Work order A
List the headings of the recommended steps for resolving the problem, as given in the requirements analysis text below.
Work order B
Translate this sentence from the requirements analysis text below into Spanish: "Good user stories are short, precise, and limited to single actions."
Work order C
Answer these questions using the requirements analysis text below:
(i) According to the text, who imposes the milestones that put the project's internal sponsors under time constraints?
(ii) What three things should user stories clearly state for each action?
(iii) What does the text call the biggest "hat trick" in developing software?
BEGIN Text under study
The problem with this is that once a company has finally matured to using a fully capable business application for streamlining workflow processes, expanding the businesses capabilities for analyzing and reporting on business data, that system’s full capability is rarely realized. This is not due to the inability of the technology or the programmers creating it, it is typically caused by the business not being properly analyzed when preparing the requirements.
All too often, the internal sponsors of the project, end-users, business analysts, and other domain experts, are often in too much of a time constraint to meet milestones imposed by a Project Manager or Business Manager. Thusly; the project misses a truly golden opportunity to realize a much higher ROI on the system, greater productivity increases, longer life of the system, and better suitability for the way the business currently operates.
Here’s how you might resolve the problem:
- Advise/enlighten the PM: Let the PM and the project’s stakeholders know of the consequences of not evaluating the workflow process and domain terminology sufficiently.
- Document the cost of needing to rewrite a system: A rewrite in only a couple of years, or worse, never getting the system launched at all, compared to the extra time to conduct a proper analysis needs to be reviewed during the initial planning of the project. Engage the business analyst and/or architect to help with this as early in the process as possible.
- Question conventional terminology. Create a dictionary of the domain’s “Ubiquitous Language”. Challenge each term and its meaning to each stakeholder, sponsor, or end-user. In other words, requirements gathering is more than just collecting nouns and verbs.
- Work with a Domain Expert: A domain expert – versus everyday end-users – can analyze business processes that need to improve and how the system can accommodate that. Don’t just assume the data set tells the whole story about how it is used. The business analyst, or domain expert, must have a solid understanding of your business, not the technology to be used to serve it. Again, this should be done in collaboration with the architect.
- Create simple to understand user stories: Good user stories are short, precise, and limited to single actions. They should clearly state who, what, and why for each action the end-user or the system needs to perform. Don’t create elaborate requirements documents that obscure the intent of the requirement – it’s the old adage of, “can’t see the forest through the trees”.
2 – Translation of Requirements to Technical Specifications
The biggest “hat trick” in developing software is taking business concepts, which are often rather abstract in nature, and then converting them into very literal, concrete technical specifications. Many times the context of the business processes are either not understood by the programmers or, not accurately translated into the technical specifications and ultimately into the code of the system.
END Text under study
BEGIN Extracted records
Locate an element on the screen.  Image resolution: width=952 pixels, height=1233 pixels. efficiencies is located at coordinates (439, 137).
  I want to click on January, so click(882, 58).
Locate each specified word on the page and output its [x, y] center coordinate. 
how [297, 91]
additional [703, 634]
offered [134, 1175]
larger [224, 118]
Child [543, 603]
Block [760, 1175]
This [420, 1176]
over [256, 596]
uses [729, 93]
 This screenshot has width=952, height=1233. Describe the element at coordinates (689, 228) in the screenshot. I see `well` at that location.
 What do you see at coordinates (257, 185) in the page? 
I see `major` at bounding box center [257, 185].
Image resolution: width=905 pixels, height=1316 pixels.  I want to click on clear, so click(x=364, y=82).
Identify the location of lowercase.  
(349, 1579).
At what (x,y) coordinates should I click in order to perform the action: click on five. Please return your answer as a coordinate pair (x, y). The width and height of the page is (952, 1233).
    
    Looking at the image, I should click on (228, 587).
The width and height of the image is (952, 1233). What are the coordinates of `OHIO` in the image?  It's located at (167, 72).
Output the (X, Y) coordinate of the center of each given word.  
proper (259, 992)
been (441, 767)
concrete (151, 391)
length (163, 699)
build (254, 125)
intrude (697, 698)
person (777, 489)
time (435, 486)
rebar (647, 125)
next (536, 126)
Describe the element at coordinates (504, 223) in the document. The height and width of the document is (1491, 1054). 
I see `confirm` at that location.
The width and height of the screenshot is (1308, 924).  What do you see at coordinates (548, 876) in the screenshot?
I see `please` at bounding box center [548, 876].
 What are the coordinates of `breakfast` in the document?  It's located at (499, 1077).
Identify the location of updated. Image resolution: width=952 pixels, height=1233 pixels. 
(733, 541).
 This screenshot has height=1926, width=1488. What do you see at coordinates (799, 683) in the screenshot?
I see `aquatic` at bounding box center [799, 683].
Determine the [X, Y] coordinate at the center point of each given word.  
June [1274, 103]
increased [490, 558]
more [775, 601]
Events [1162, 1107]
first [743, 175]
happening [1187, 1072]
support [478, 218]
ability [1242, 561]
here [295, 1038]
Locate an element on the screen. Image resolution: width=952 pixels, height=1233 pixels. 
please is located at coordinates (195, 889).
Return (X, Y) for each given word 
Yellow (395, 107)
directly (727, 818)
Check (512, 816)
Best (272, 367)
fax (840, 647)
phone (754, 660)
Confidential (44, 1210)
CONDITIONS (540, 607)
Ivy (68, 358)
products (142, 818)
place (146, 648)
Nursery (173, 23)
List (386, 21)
END Extracted records
Written reply A
- Advise/enlighten the PM
- Document the cost of needing to rewrite a system
- Question conventional terminology
- Work with a Domain Expert
- Create simple to understand user stories

Written reply B
Las buenas historias de usuario son breves, precisas y se limitan a acciones individuales.

Written reply C
(i) A Project Manager or Business Manager.
(ii) Who, what, and why.
(iii) Taking business concepts, which are often rather abstract, and converting them into very literal, concrete technical specifications.